[Extracted records]
====

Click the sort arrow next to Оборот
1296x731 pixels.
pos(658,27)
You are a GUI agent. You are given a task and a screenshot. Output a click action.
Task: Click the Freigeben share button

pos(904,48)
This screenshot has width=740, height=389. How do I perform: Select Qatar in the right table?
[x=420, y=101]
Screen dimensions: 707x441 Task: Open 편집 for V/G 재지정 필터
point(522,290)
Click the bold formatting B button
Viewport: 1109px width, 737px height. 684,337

====

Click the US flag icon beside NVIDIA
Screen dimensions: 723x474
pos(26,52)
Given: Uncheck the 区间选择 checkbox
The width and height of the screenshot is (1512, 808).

====

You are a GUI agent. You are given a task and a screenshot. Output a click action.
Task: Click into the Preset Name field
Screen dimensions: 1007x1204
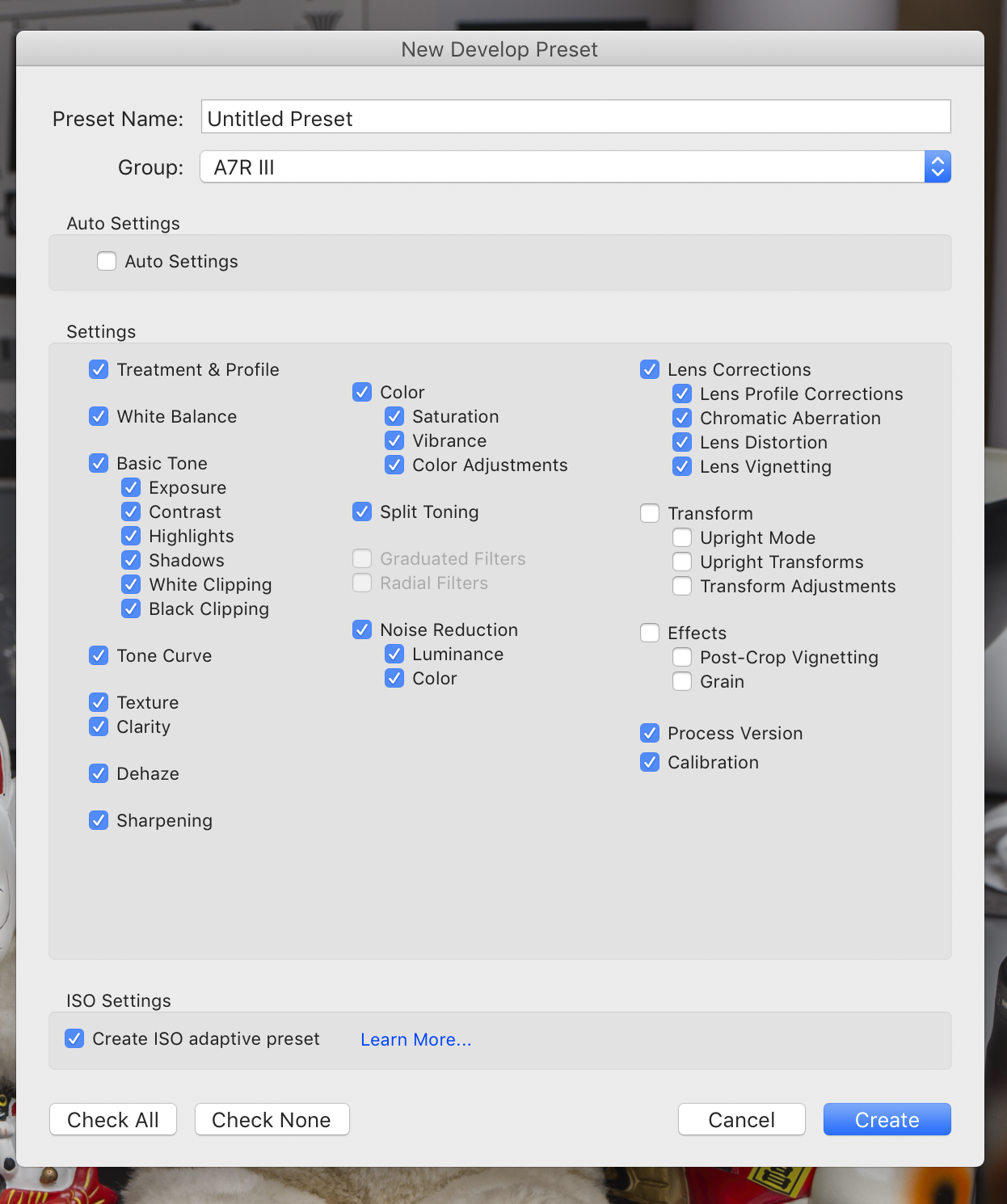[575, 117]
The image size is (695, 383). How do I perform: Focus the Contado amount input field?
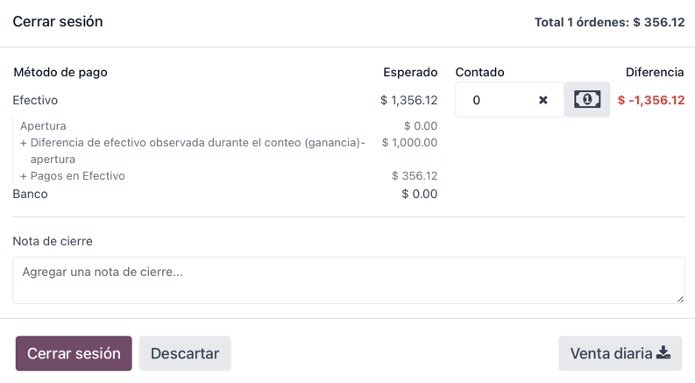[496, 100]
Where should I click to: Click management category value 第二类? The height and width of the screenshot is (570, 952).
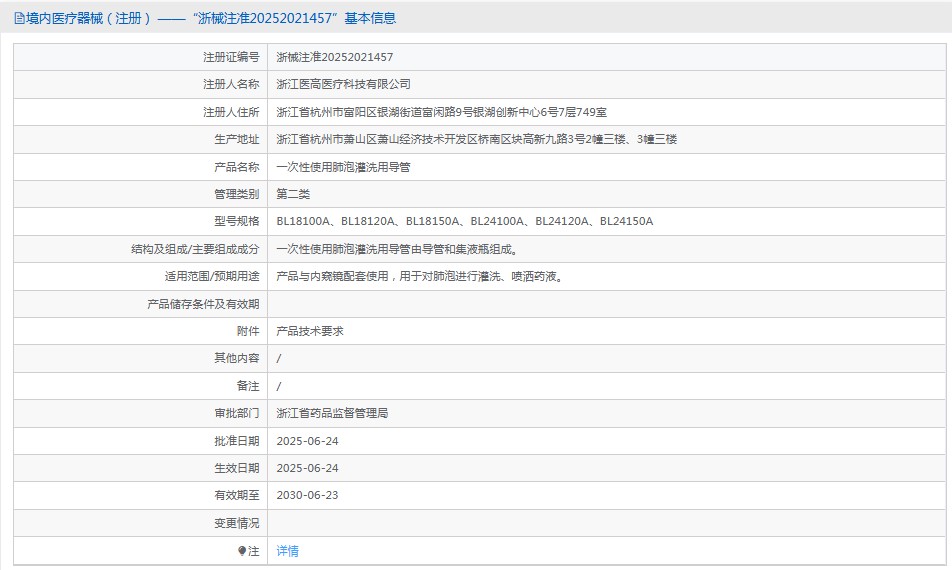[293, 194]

====

• ASSIGNMENT:
From the data above, reproduce word for word the lines running from the line with "Given: Uncheck the 区间选择 checkbox" to the line with "The width and", ends included.

• ANSWER TO THIS TASK:
Given: Uncheck the 区间选择 checkbox
The width and height of the screenshot is (1512, 808).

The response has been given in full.